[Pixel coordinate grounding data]
-*-*-

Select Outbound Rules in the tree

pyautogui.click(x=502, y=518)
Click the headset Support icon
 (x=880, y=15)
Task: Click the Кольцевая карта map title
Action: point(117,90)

-*-*-

Make sure every record is repeated exactly.

■ Your response:
Select Outbound Rules in the tree

pyautogui.click(x=502, y=518)
Click the headset Support icon
 (x=880, y=15)
Task: Click the Кольцевая карта map title
Action: point(117,90)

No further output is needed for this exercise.